* [Given task A]
Can you echo a section of the Ed Blackwell interview word for word, beginning at the words "EB:    Playing with" and stopping after "dancer as well.."?
* [Given task B]
Do these statements agree with the Ed Blackwell interview? Answer yes or no for each, and quote the words from the interview that decide it. (i) Blackwell met Donald Cherry when Cherry was about 17 or 18 years old. (ii) Charles Brackeen came to New York to be near John Coltrane. (iii) Blackwell played with Thelonious Monk in 1972.

EB:    Right.  It is.

[ETC., MUSIC]

Edward Blackwell and Donald Cherry go back about thirty years.  And it seems that on almost every record I’ve pulled to do this show, Donald Cherry is there, whether it’s the Ornette Coleman records or the duets or Old and New Dreams.  He’s ubiquitous in the recorded musical career of Ed Blackwell.  So you met in Los Angeles at the time you went out in ‘56, is what you were saying.

EB:    Well, when I met Donald, he was about 17 or 18 years old.  This is when Ornette and I were going to the jam sessions together, and he was hanging out with some of the local musicians playing.  But we didn’t have any friendship with him until we started going to this garage in Compton and played with him.  He was still very young.

What was his sound like at the time?

EB:    He was very active and very energetic and searching; he was very searching for his sound.  He was playing the regular-sized trumpet at the time.

Q:    [ETC.] Next up is a selection from Rhythm X, an LP in Strata East, by Charles Brackeen, who has been a colleague of Blackwell’s over the years.  He appears on an aborted LP of Blackwell’s, by a group that I heard a few times at the Tin Palace around 1980, which had Ahmed Abdullah, trumpet, Charles Brackeen and Mark Helias.  You specifically requested we play this.

EB:    Yes.  I think this particular record was one of Charles’ greatest efforts.  He had just arrived here from California, and he was a big devotee of Ornette Coleman.  In fact, he came to New York especially to be near Ornette Coleman, with his own family.  And we got together, he and I, and we got these tunes…he was writing these tunes — and we got a chance to put them on Strata East.

[MUSIC: “Rhythm X,” then “Bemsha Swing” from Coltrane, The Avant Garde, 1961]

That was “Bemsha Swing,” interpreted by John Coltrane, Donald Cherry, Percy Heath and Edward Blackwell from The Avant Garde.  A couple of things came to light during the break.  First of all, Blackwell did play once with Thelonious Monk in 1972.

EB:    I’ll tell you what happened with Monk.  During the course of the gig, after about a week… He used to give me a lot of solos.  Then one night we were playing, and he gave me a solo, and I played, you know, and after he came off the stand he come over to me and he said, “You know, you ain’t no Max Roach.” [LAUGHS] And I don’t know why he told me that!  He just danced away. Wilbur Ware was in that group also.

I remember a story Art Taylor told me about Monk.  He was playing with Monk in Chicago, and Monk had stopped letting him solo.  So during the course of intermission, he came over, and A.T. said, “You know, you cut off my solos, man.  You used to give me little solos.  Why don’t you let me play?”  So he said when they went back up to the set, Monk went to the mike and said, “We will now hear a solo by our drummer.”  And that was it!

You played with Wilbur Ware  quite often during the ’70s.

EB:    Playing with Wilbur was a real learning experience playing with Wilbur, because Wilbur had such an acute sense of time, and it was fantastic to behold and listen to it.  And he also played a lot of little drums.  He used to sit down on the drums, too…

He actually worked as a drummer in Chicago in the late Forties…

EB:    Right.

And he was a tap dancer as well..

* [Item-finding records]
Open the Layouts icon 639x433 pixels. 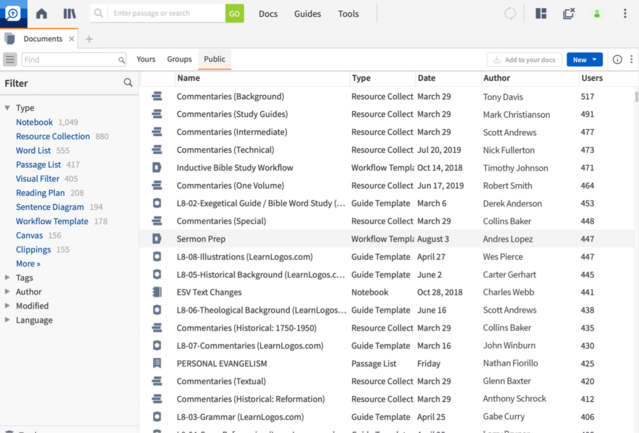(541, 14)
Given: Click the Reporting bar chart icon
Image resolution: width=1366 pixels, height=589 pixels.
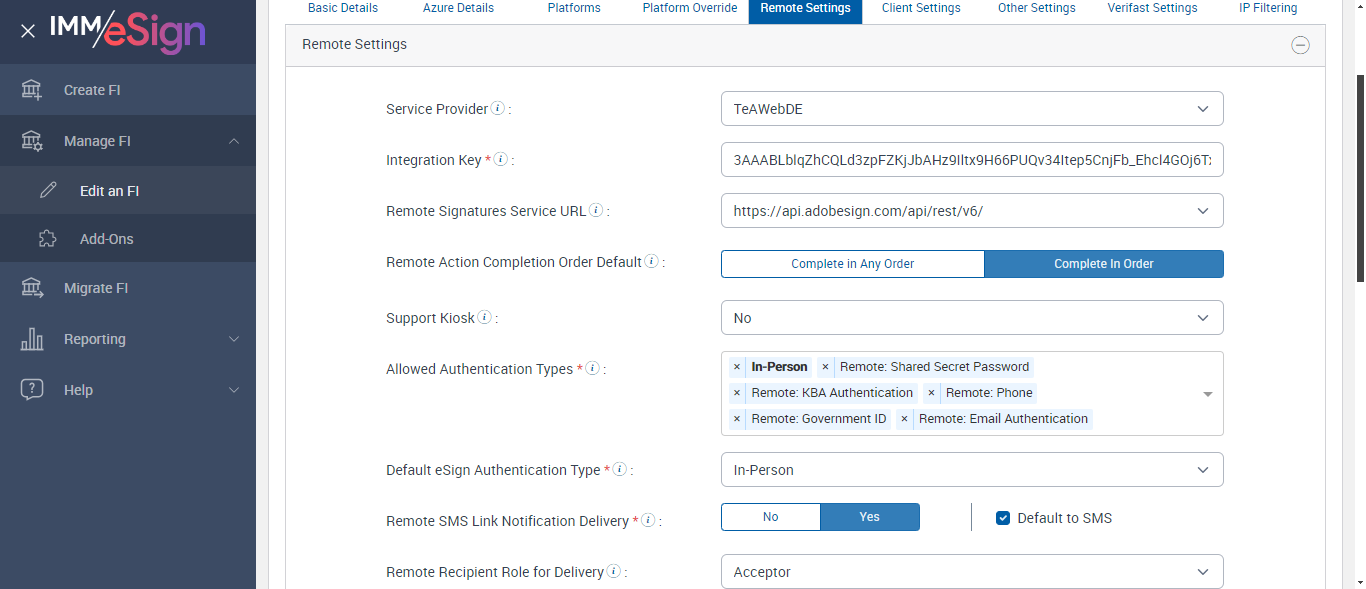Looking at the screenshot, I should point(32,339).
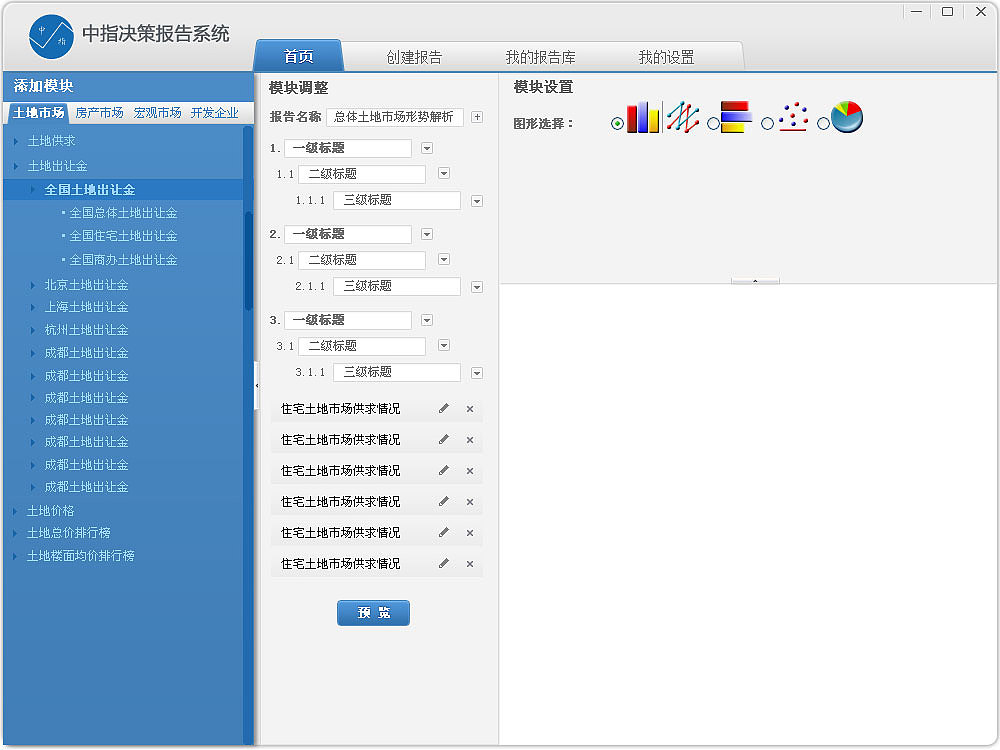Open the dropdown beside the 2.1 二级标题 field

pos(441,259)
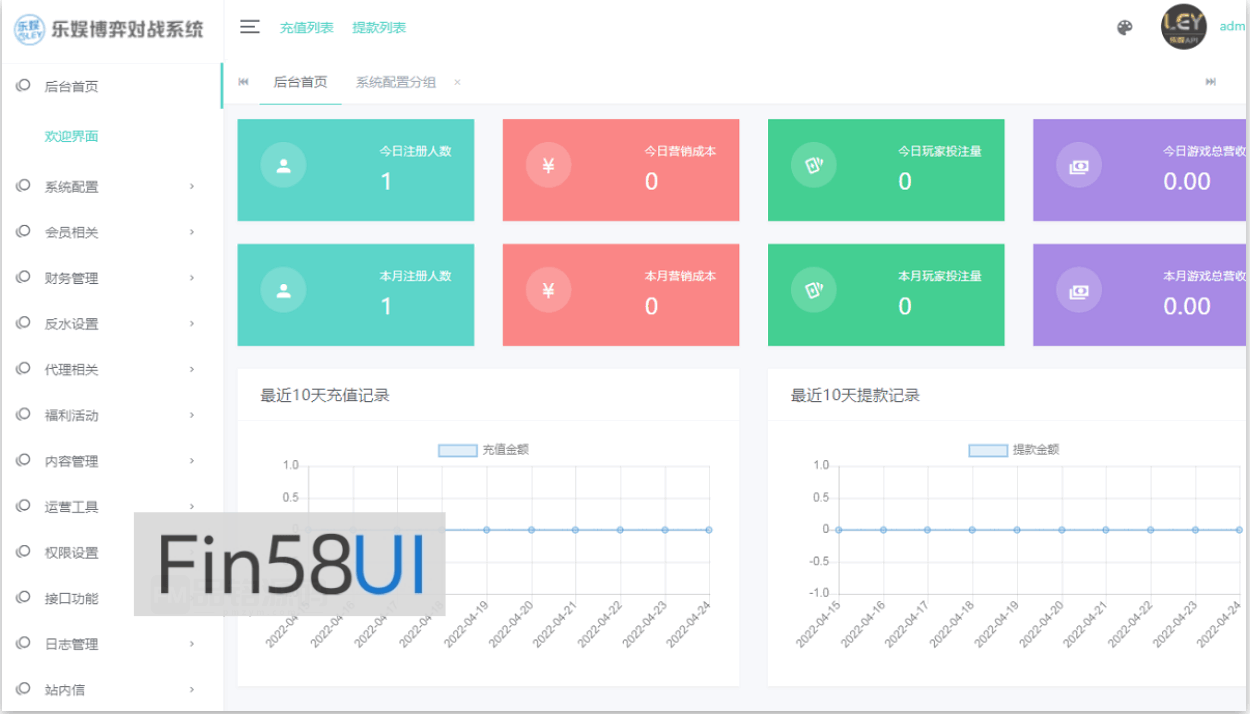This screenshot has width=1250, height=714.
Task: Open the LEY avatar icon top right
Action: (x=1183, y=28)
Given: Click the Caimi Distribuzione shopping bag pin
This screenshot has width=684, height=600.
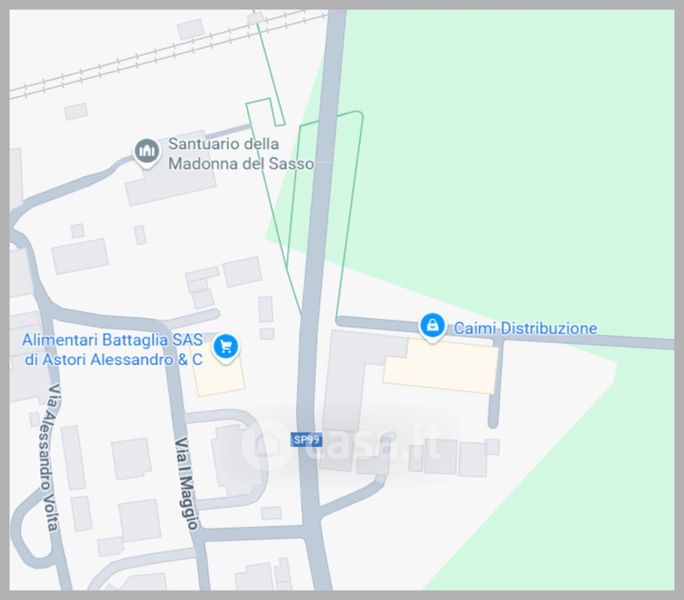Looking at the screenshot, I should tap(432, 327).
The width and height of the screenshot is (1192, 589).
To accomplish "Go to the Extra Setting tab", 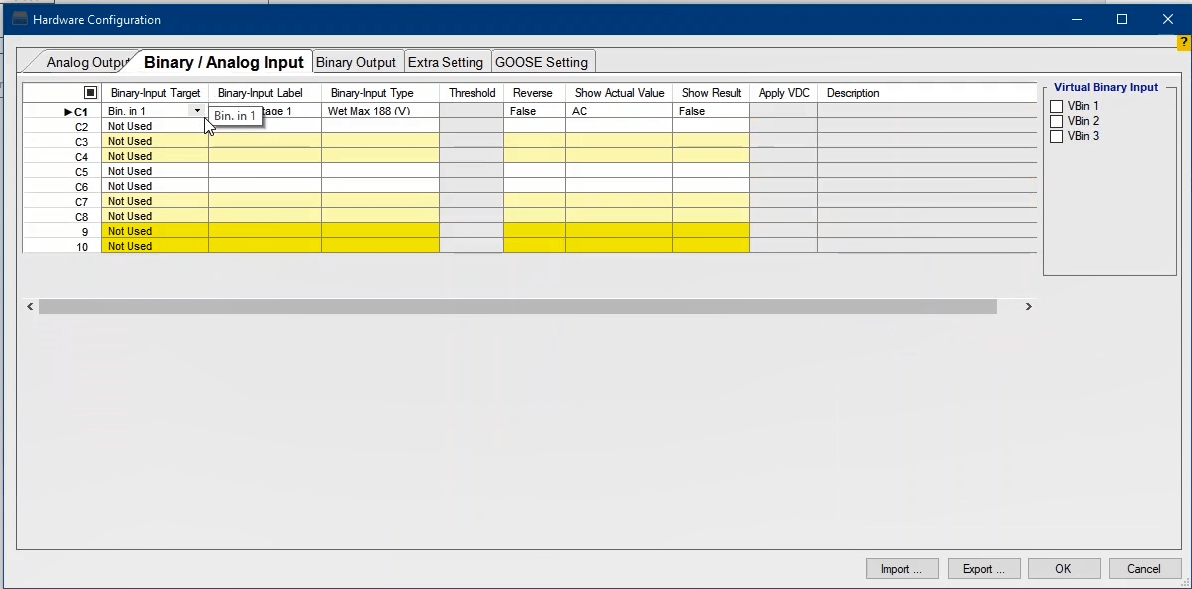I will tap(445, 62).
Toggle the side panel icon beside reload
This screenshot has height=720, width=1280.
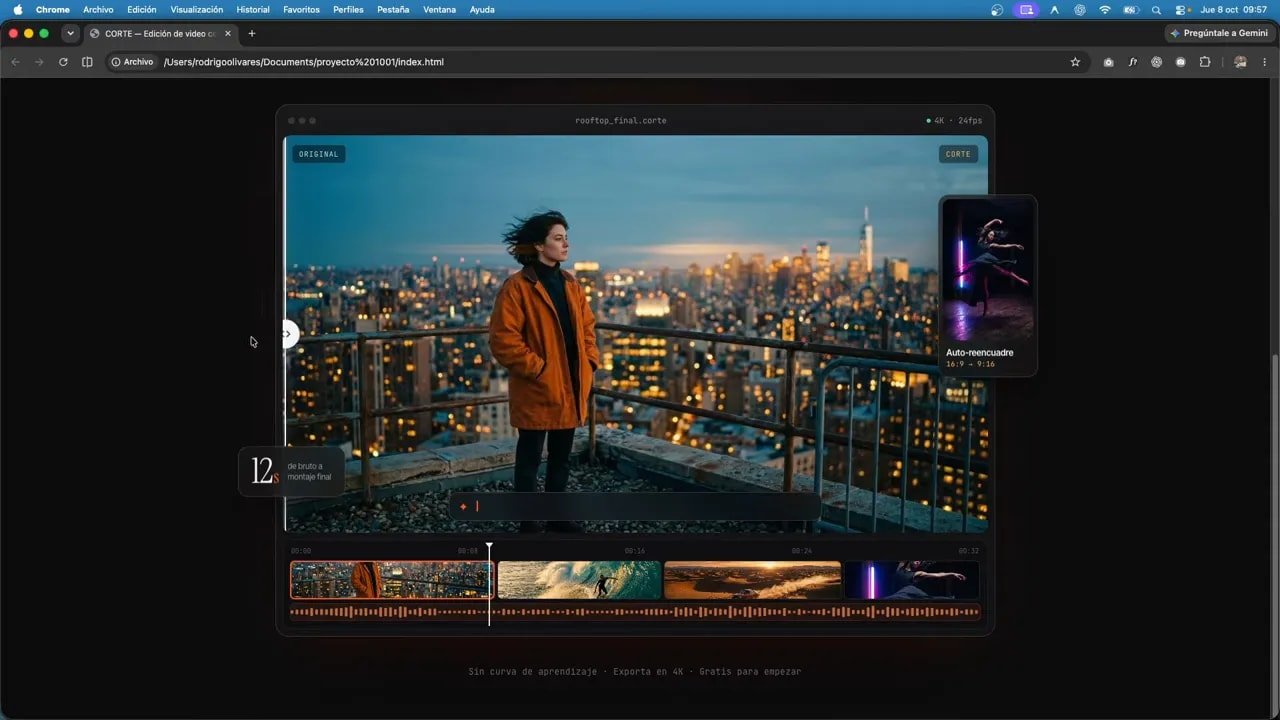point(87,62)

* [Correct result A]
EB:    Playing with Wilbur was a real learning experience playing with Wilbur, because Wilbur had such an acute sense of time, and it was fantastic to behold and listen to it.  And he also played a lot of little drums.  He used to sit down on the drums, too…

He actually worked as a drummer in Chicago in the late Forties…

EB:    Right.

And he was a tap dancer as well..

* [Correct result B]
(i) Yes: "when I met Donald, he was about 17 or 18 years old."
(ii) No: "he came to New York especially to be near Ornette Coleman, with his own family."
(iii) Yes: "Blackwell did play once with Thelonious Monk in 1972."